▶ Aim: Please copy out the records word for word, starting at their first line and ending at the line containing "Action: tap(34, 370)", with both of those lines included.

▶ Records to use:

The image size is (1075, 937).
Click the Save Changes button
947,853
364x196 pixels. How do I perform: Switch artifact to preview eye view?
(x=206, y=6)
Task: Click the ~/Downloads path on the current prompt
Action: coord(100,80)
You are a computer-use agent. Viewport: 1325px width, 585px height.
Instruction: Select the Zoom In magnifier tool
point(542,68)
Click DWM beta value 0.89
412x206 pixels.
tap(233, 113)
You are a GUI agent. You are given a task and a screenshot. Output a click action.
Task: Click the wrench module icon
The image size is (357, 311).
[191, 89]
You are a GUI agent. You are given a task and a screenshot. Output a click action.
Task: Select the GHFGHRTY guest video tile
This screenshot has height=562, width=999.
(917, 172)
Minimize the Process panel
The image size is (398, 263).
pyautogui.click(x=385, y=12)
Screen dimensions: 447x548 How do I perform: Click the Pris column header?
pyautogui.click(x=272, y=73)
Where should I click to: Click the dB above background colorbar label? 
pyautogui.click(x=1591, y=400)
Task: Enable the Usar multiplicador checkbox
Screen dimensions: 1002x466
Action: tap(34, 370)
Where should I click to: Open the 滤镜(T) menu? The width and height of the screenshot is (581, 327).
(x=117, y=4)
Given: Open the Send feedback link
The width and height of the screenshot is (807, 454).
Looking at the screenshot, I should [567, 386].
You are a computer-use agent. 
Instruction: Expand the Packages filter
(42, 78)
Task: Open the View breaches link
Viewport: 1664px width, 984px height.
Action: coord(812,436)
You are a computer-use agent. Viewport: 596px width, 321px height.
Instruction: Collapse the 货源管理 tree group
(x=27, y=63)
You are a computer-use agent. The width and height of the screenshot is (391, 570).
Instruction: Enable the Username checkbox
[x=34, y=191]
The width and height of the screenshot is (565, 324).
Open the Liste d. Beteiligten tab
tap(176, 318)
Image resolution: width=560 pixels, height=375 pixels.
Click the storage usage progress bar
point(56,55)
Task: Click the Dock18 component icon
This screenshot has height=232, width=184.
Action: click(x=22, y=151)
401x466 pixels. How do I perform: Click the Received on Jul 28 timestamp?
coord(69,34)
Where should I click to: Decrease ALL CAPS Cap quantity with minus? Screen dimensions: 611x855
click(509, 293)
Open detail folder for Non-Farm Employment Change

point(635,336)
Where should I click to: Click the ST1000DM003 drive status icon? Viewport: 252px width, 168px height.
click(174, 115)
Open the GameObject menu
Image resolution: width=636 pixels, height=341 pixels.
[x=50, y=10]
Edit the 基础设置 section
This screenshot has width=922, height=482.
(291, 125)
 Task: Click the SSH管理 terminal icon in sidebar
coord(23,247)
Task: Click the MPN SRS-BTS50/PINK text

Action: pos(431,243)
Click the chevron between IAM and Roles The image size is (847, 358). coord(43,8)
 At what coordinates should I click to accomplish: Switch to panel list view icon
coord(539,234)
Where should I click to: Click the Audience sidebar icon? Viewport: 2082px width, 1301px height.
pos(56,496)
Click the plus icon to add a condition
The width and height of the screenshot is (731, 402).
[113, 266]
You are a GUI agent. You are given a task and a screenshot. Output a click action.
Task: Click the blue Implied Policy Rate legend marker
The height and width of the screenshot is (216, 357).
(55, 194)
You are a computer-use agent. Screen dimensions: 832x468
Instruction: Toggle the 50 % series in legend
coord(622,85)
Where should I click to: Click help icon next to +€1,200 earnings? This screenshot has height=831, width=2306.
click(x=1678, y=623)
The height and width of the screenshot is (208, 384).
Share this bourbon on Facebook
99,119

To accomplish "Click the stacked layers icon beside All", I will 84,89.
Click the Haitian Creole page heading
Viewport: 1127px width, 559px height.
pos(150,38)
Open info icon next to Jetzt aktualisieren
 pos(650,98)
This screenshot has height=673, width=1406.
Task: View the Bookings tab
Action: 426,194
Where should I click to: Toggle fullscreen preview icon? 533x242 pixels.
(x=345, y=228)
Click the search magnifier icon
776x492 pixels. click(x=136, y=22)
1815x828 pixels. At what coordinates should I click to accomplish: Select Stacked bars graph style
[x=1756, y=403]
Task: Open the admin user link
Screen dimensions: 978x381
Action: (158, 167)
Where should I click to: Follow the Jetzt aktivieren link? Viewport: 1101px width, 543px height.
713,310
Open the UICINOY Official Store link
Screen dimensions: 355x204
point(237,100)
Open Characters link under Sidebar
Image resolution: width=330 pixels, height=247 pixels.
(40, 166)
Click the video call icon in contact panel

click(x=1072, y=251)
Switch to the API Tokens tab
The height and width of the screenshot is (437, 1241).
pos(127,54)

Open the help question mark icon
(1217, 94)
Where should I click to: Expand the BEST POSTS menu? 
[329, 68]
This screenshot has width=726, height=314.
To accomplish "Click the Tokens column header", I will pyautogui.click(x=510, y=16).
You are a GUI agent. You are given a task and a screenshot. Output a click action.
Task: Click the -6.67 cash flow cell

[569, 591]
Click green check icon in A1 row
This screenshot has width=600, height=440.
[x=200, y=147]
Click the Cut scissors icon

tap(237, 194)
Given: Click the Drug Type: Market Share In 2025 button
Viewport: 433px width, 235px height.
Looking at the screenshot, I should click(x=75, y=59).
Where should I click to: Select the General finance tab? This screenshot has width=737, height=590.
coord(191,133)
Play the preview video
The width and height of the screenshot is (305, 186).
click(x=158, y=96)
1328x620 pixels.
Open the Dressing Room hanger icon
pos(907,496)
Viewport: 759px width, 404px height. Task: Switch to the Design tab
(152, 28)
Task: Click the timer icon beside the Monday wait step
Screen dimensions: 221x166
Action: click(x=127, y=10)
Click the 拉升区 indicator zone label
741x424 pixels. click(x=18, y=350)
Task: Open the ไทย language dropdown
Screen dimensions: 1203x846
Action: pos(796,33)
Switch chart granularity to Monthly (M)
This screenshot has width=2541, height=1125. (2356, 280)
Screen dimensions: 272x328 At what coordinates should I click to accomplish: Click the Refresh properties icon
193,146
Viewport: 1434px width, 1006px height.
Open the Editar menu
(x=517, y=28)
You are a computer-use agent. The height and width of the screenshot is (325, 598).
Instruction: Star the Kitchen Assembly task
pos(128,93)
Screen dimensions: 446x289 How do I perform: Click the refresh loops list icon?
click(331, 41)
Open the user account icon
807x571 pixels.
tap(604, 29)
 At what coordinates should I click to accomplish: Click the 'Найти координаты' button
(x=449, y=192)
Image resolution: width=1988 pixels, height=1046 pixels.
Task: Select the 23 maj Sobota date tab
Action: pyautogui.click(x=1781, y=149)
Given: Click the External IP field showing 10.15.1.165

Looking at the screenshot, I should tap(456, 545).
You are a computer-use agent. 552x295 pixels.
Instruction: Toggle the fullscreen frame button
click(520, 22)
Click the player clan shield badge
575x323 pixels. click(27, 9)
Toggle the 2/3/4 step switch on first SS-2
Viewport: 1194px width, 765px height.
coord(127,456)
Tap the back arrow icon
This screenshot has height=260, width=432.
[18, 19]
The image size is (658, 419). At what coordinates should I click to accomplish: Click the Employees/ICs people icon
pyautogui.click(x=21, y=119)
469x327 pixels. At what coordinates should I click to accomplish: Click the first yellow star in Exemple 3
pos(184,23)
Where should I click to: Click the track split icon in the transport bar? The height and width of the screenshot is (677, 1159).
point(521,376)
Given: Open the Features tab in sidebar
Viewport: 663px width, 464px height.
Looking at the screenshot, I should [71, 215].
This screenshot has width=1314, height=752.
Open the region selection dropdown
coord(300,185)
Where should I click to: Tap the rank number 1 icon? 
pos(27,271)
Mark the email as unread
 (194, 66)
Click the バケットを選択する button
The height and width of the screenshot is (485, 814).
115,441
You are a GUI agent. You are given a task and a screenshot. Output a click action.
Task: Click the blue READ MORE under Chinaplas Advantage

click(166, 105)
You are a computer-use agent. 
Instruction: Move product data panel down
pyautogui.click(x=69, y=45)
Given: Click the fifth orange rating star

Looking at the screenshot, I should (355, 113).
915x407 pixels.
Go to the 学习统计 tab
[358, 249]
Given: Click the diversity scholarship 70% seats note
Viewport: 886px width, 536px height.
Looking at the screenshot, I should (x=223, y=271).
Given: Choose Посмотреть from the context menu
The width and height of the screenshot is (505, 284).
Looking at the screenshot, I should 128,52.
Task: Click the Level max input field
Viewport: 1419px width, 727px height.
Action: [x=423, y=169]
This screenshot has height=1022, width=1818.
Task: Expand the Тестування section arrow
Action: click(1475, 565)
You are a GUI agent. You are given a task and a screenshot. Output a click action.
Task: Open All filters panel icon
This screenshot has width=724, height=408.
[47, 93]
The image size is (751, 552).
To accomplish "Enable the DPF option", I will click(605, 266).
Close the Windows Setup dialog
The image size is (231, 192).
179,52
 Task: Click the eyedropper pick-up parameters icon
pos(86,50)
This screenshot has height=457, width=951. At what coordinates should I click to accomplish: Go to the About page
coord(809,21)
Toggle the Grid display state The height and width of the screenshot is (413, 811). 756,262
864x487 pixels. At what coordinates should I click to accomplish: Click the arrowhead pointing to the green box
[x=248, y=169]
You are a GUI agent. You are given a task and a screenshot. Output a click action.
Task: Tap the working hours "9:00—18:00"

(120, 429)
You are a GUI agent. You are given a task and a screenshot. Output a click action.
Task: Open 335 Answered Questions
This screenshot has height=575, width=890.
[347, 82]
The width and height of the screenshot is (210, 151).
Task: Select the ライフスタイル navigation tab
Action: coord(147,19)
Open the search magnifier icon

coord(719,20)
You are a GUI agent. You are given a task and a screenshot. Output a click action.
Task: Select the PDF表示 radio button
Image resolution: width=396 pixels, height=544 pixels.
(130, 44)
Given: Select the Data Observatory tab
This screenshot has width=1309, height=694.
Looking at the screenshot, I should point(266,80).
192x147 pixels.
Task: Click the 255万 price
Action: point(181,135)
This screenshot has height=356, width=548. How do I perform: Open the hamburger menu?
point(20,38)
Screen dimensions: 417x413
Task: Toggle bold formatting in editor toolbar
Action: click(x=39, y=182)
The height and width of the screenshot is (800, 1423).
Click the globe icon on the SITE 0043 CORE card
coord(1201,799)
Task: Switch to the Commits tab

▶ Reply:
The image size is (1075, 937).
Click the Save Changes button
947,853
364x196 pixels. How do I perform: Switch artifact to preview eye view?
(x=206, y=6)
Task: Click the ~/Downloads path on the current prompt
Action: coord(100,80)
You are a computer-use agent. Viewport: 1325px width, 585px height.
Instruction: Select the Zoom In magnifier tool
point(542,68)
Click DWM beta value 0.89
412x206 pixels.
tap(233, 113)
You are a GUI agent. You are given a task and a screenshot. Output a click action.
Task: Click the wrench module icon
The image size is (357, 311).
[191, 89]
You are a GUI agent. You are given a task and a screenshot. Output a click action.
Task: Select the GHFGHRTY guest video tile
This screenshot has height=562, width=999.
(917, 172)
Minimize the Process panel
The image size is (398, 263).
pyautogui.click(x=385, y=12)
Screen dimensions: 447x548 How do I perform: Click the Pris column header?
pyautogui.click(x=272, y=73)
Where should I click to: Click the dB above background colorbar label? 
pyautogui.click(x=1591, y=400)
Task: Enable the Usar multiplicador checkbox
Screen dimensions: 1002x466
Action: tap(34, 370)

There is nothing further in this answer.